Asimismo, incluso con ingresos referidos a 2019, esta última ECV nos alerta sobre el aumento de la pobreza severa. En este sentido, el 14,1% de niños y niñas viven en hogares cuyos ingresos están por debajo del 40% de la renta mediana, 1 punto por encima que en la anterior Encuesta. Ello revela un patrón de agravamiento de la pobreza infantil, cada vez más concentrada en niveles de renta más bajos. Esta es, por tanto, la distribución de ingresos que se encontró la pandemia.

La ECV recién publicada sí recoge datos actuales (2020) de carencia material severa, que hace referencia a la incapacidad de los hogares de permitirse algunos de los gastos necesarios para un nivel mínimo de dignidad y bienestar, y conforma un componente específico de la tasa de pobreza o exclusión social (AROPE). En este caso las cifras no ofrecen margen a la interpretación. Tras la Covid-19, 1 de cada 10 niños y niñas sufre carencia material severa (9% del total o 742.000; 3 puntos por encima que el año pasado). Si atendemos a algunos de estos gastos de manera individual, los porcentajes alcanzan niveles intolerables para cualquier país desarrollado: el 5,7% de niños y niñas viven en hogares que no pueden permitirse una comida de carne, pescado o equivalentes al menos cada dos días, el 10,6% mantener la vivienda a temperatura adecuada o, en un 15,9%, atender al pago del alquiler, hipoteca o suministro de sus viviendas. Algunas de estas cuestiones fueron objeto del escudo social desplegado al inicio de la pandemia (moratorias en pagos de vivienda, suministros, etc.), lo cual nos da una idea de la magnitud que hubieran podido cobrar estas necesidades en ausencia del mismo o también, de la que podría cobrar cuando se interrumpan estas medidas.
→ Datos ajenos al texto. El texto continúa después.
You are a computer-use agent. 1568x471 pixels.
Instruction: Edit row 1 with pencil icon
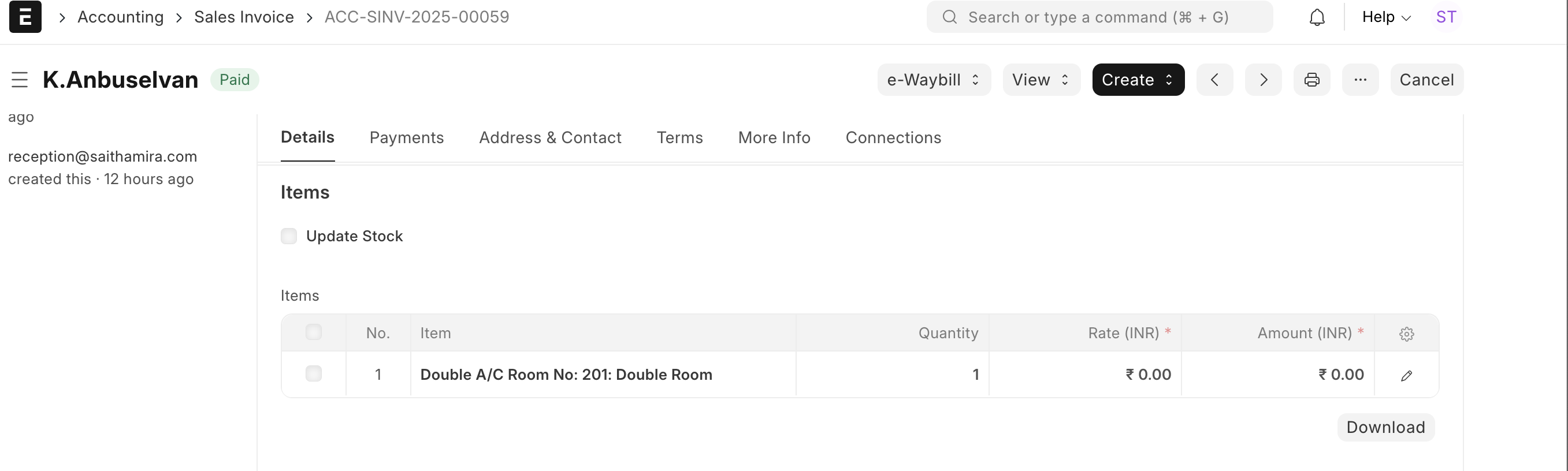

En los últimos meses hemos presenciado el debate, necesario y estratégico, sobre adónde quiere España encaminar su futuro social y económico. Los fondos de recuperación han estimulado una reflexión en la que, no obstante, ha sido casi imposible encontrar a la infancia y, en particular, a la infancia vulnerable y excluida. Esto resulta inexplicable si pensamos tan solo en el desperdicio de talento y potencial –además de coste económico futuro- que supone la pobreza infantil en nuestra sociedad. ¿Quién sino ellas y ellos implementarán la revolución digital y ecológica que debe sustentar nuestro modelo económico?

Una sociedad responsable debe comprender que su futuro depende la infancia. Entender esta cuestión es clave para activar todo el potencial de nuestra sociedad, nuestra capacidad de innovación y usar el talento. Por eso, la impresión y sonrojo que nos producen durante unos días los datos de pobreza infantil sólo resultan útiles si sirven para incorporar la lucha pobreza infantil como elemento central del debate estratégico acerca de hacia dónde queremos llevar el futuro de nuestro país. Pensar en quienes van a construir ese futuro es un punto de partida importante para devolver la dignidad a los 2,3 millones de niños y niñas que hoy están en riesgo de no formar parte de él.